Closed Quuxplusone closed 15 years ago
Ah, found it; here's a C testcase:
#include <xmmintrin.h>
void x(__m128i* x, __m128i y) {_mm_storel_epi64(x,y);}
I get this code with both llvm-gcc and gcc:
$ llvm-gcc t.c -S -o - -O3 -fomit-frame-pointer
_x:
movl 4(%esp), %eax
movq %xmm0, (%eax)
ret
Are you seeing something else?
Ah, this testcase repros it for me:
#include <xmmintrin.h>
double G __attribute__((aligned(16)));
void x(__m128i y) {_mm_storel_epi64(&G,y);}
$ llvm-gcc-4.2 t.c -S -o - -O3 -fomit-frame-pointer -static
_x:
movaps %xmm0, _G
ret
gcc:
_x:
subl $12, %esp
movq %xmm0, _G
addl $12, %esp
ret
Ok, well it should probably be lowered by instcombine to one of these two
functions:
target datalayout = "e-p:32:32:32-i1:8:8-i8:8:8-i16:16:16-i32:32:32-i64:32:64-
f32:32:32-f64:32:64-v64:64:64-v128:128:128-a0:0:64-f80:128:128"
target triple = "i386-apple-darwin8"
@G = common global double 0.000000e+00, align 16 ; <double*> [#uses=1]
define void @x(<2 x i64>* %x, <2 x i64> %y) nounwind {
entry:
%a = extractelement <2 x i64> %y, i32 0
%b = bitcast i64 %a to double
store double %b, double* @G
ret void
}
define void @y(<2 x i64>* %x, <2 x i64> %y) nounwind {
entry:
%Y = bitcast <2 x i64> %y to <2 x double>
%a = extractelement <2 x double> %Y, i32 0
store double %a, double* @G, align 16
ret void
}
It should probably be the second one, as the first one generates really bad
code.
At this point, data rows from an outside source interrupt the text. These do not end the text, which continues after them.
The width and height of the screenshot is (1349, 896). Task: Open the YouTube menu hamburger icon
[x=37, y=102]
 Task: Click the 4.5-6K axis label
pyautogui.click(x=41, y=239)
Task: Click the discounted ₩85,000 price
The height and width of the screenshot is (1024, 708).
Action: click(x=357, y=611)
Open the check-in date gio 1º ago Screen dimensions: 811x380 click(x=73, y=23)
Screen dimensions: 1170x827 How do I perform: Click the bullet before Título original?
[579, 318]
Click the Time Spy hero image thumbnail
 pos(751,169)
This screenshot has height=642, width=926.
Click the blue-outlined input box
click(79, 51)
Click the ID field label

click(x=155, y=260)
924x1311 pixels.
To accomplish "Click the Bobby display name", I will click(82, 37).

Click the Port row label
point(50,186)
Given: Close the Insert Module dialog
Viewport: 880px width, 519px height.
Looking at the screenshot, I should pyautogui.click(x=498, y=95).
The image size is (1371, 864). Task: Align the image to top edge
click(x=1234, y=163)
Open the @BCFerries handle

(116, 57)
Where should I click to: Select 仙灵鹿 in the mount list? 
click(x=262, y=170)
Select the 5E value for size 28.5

This also exposes a codegen deficiency, as the second one doesn't
compile into movq anymore:
_x:
subl $44, %esp
movaps %xmm0, (%esp)
movl 4(%esp), %eax
movl %eax, _G+4
movl (%esp), %eax
movl %eax, _G
addl $44, %esp
ret
...
_y:
movlpd %xmm0, _G
ret
If movq is better than movlpd, then this is a missed optimization.
In the short term, it seems best to just remove 'x86_sse2_storel_dq' from instcombine. Evan, what do you think?
(In reply to comment #4)
> It should probably be the second one, as the first one generates really bad
> code.
Doesn't the second one run into issues with SNans? Or are we assuming that the
extracted double never touches the 387 unit?
AFAIK movlpd is at least as fast as movq. Also, it's not really extracting a double, it's really just storing the lower 64-bits of the XMM register.
This is fixed.
http://lists.cs.uiuc.edu/pipermail/llvm-commits/Week-of-Mon-20080714/065092.html
It now compiles to:
_x:
movq %xmm0, _G
ret
Obvious bug: visitCallInst shouldn't turn x86_sse2_storel_dq into a store because it's not equivalent to a full-width store.
Trivial patch, but I lost track of which testcase ran into this issue. Putting here so it won't get lost.